Boil your macaroni until al dente, according to the package. When the macaroni is finished, drain and rinse with cold water and set aside until your sauce is finished.

Make the sauce: In a large sauté pan or skillet, melt the butter over medium heat. Add the flour and stir constantly for about three minutes, until completely smooth and incorporated. Pour in 1 cup of the milk in a thin stream while whisking. It might start out lumpy, but keep whisking and it will smooth out into a thick paste. Add the rest of the milk and whisk until smooth. Keep on medium heat, stirring occasionally, for about 10 minutes, until the sauce thickens.

Remove from the heat and add the salt and pepper and 2 cups of cheese. Stir until cheese is melted. Add the drained pasta and gently mix. Taste and adjust seasonings if needed. Spread into a shallow baking sheet and let cool completely. Cover and place in the fridge overnight.

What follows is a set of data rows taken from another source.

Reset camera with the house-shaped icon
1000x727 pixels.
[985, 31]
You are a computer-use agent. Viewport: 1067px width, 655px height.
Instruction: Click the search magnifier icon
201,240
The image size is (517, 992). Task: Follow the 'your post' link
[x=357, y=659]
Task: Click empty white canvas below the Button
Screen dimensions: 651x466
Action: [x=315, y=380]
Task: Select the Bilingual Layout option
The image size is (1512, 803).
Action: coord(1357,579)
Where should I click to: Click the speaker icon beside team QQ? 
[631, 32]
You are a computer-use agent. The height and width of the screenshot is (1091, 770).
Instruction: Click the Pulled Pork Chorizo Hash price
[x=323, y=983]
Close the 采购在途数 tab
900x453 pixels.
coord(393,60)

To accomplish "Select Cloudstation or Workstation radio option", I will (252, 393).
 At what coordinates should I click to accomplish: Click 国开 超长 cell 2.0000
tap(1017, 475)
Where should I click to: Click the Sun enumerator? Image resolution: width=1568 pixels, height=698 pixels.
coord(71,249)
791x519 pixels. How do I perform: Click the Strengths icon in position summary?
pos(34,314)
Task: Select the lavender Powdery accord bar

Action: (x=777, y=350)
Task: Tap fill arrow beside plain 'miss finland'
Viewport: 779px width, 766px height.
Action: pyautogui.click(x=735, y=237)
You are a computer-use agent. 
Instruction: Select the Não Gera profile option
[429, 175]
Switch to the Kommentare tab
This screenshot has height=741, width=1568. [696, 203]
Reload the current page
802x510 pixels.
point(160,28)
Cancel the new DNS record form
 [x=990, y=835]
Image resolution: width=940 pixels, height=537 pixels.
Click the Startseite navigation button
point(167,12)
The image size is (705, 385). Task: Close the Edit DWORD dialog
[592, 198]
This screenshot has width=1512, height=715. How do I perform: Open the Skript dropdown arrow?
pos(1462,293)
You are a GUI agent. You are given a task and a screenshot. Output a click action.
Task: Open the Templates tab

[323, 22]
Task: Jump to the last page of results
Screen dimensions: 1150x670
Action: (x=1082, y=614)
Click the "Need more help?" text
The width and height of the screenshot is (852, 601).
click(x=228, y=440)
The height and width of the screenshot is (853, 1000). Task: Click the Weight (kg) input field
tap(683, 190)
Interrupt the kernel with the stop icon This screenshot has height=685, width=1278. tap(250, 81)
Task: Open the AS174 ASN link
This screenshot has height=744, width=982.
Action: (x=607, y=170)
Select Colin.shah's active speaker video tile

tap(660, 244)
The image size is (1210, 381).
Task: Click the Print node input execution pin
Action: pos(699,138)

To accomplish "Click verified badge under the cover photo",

The next day, the mac and cheese should be solid. Cut into shapes according to your waffle maker. I used my waffle stick maker, so I cut the mac and cheese into 1-by-3-inch strips — adjust accordingly. Heat up your waffle maker until hot. Sprinkle a generous amount of the remaining grated cheese onto the bottom of the waffle maker. When it melts, place your mac and cheese bricks into the waffle maker. Sprinkle the tops with a bit of grated cheese and close the waffle maker gently. You don’t need to press down — as the mac and cheese heats up, the lid will close on its own. Cook until golden brown and crispy, about 5 to 6 minutes. Unplug your waffle maker and let cool slightly (this makes it easier to remove the waffles), then remove. Repeat as needed.

If you let the waffles cool completely, you can prepare them the day before you want to eat. To reheat, warm in a single layer on a rimmed baking sheet in a 300°F oven for 10 to 15 minutes. The waffles will hold their shape thanks to the crispy cheese. You can also microwave them, if you’re into microwaves.

If you’re looking for the waffle stick maker, you can find it here.

Related: Blueberry Waffle Cookie Recipe From ‘Bakers Royale’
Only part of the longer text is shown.